Mr. Carpenter spoke at length about how technology, globalization and convergence are changing his industry. He asserted his view that the Internet is well on its way to becoming the telephone of the 21st century. It will be a real tool, used by real businesses. But it will require major investments and will drive consolidation in the industry, as smaller players will not be able to keep up their investments in new technologies. Mr. Carpenter citied Citigroup’s $450 million investment in new technologies for its financial consultants as an example of the scale required to keep pace.

As important a trend is the globalization of investment banking and financial markets. The emergence and growth of wealthy individuals and capital markets in all corners of the globe is driving the need for presence in all major markets. Finally, the convergence of commercial and investment banking is radically changing the competitive structure of the industry, as new larger players are able to use their capital to effectively complete transactions.

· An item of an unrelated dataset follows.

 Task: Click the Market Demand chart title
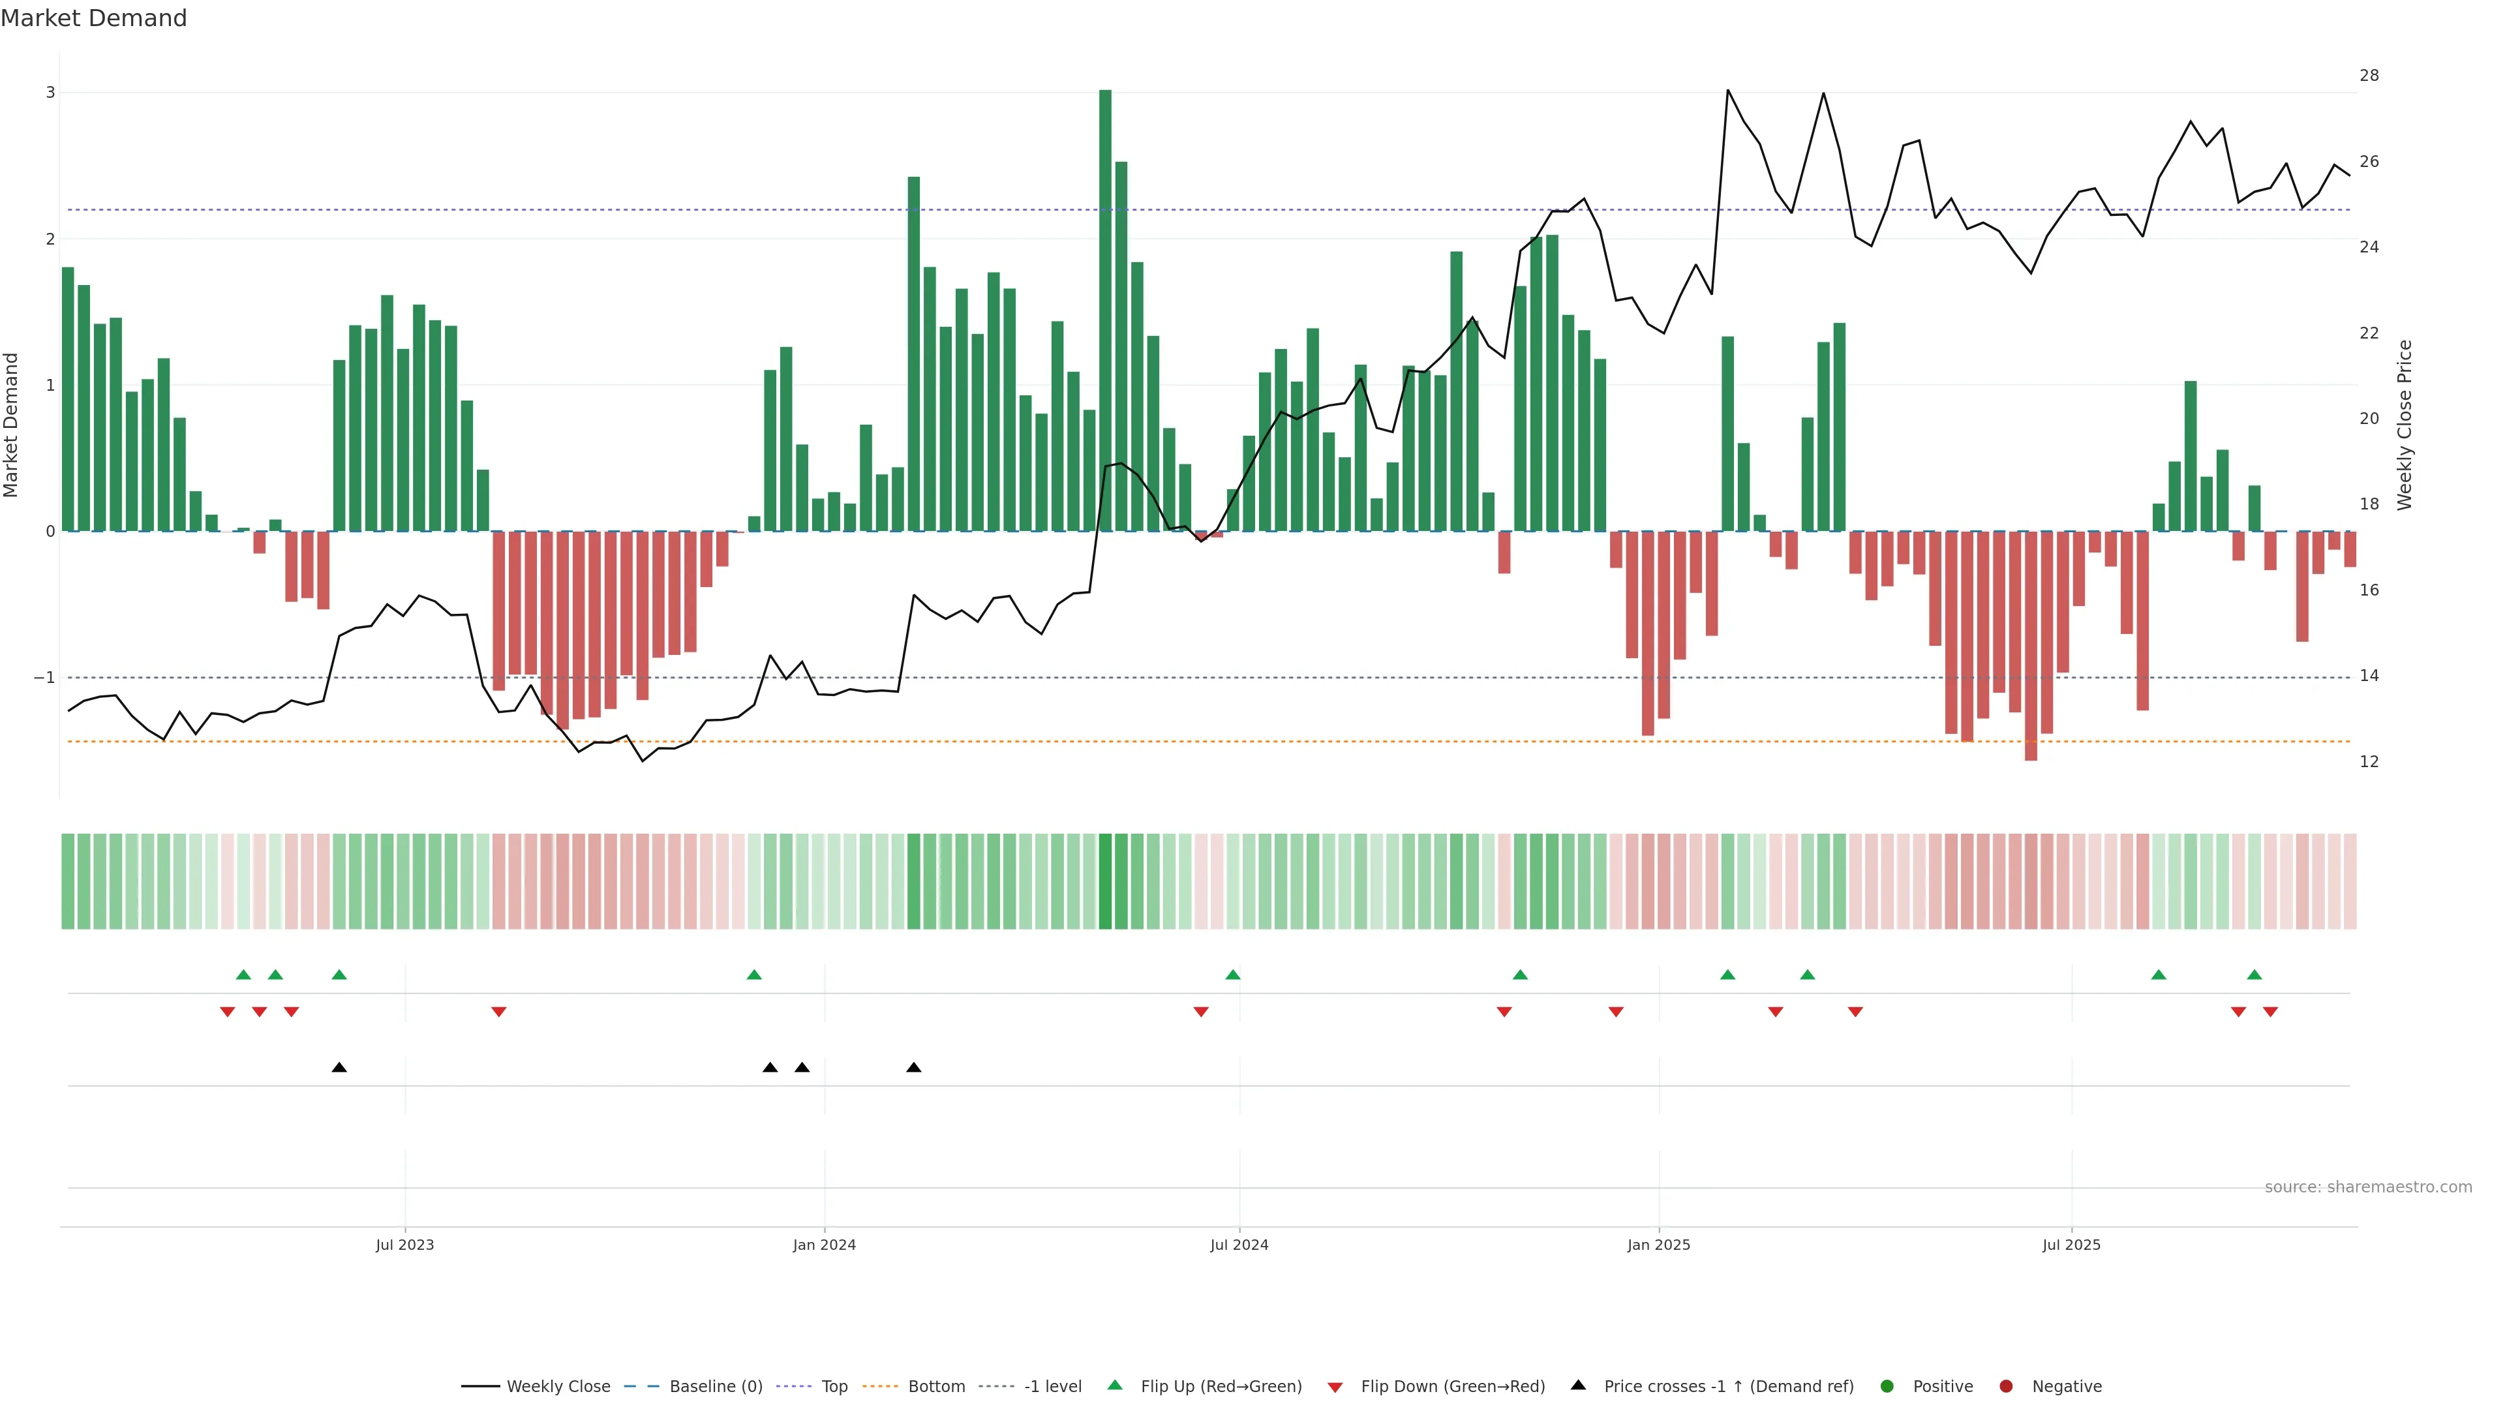93,18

This rational drove some recent transactions in the industry, including the CSFB-DLJ and JP Morgan-Chase mergers.

Perhaps to the surprise of many in the audience, Mr. Carpenter referred to the gigantic Citigroup as a startup, a product of four mergers that is now poised to rapidly take advantage of the industry changes described above. He mentioned the acquisition of Schroders, the venerable U.K. investment bank, and the Nikko Salomon Smith Barney venture in Japan, where the company has 41% of the equity markets business as examples of the globalization that Citigroup is experiencing. He also highlighted the value of synergies with Citibank, seen through a 50% increase in revenues from heritage Citibank clients in 1999.

For the anxious HBS student wondering what all of this means for their job search, Mr. Carpenter offered his views. He expects there to emerge 4 or 5 major firms, who together will have a dominant share of the global investment banking busines. While he expects a recession this year and feels that 2001 will be a difficult year for investment banking, he says Citigroup is right where it should be and ready to emerge as a dominant player in the industry.
As another class of HBS students consider the employment options, they are left to consider Mr. Carpenter’s experience in investment banking. He described it as a fun business, intellectually challenging, but one that will become “crunchingly competitive” and more and more “ebullient” in the coming years. It sounds like just the challenge for the dedicated HBS student.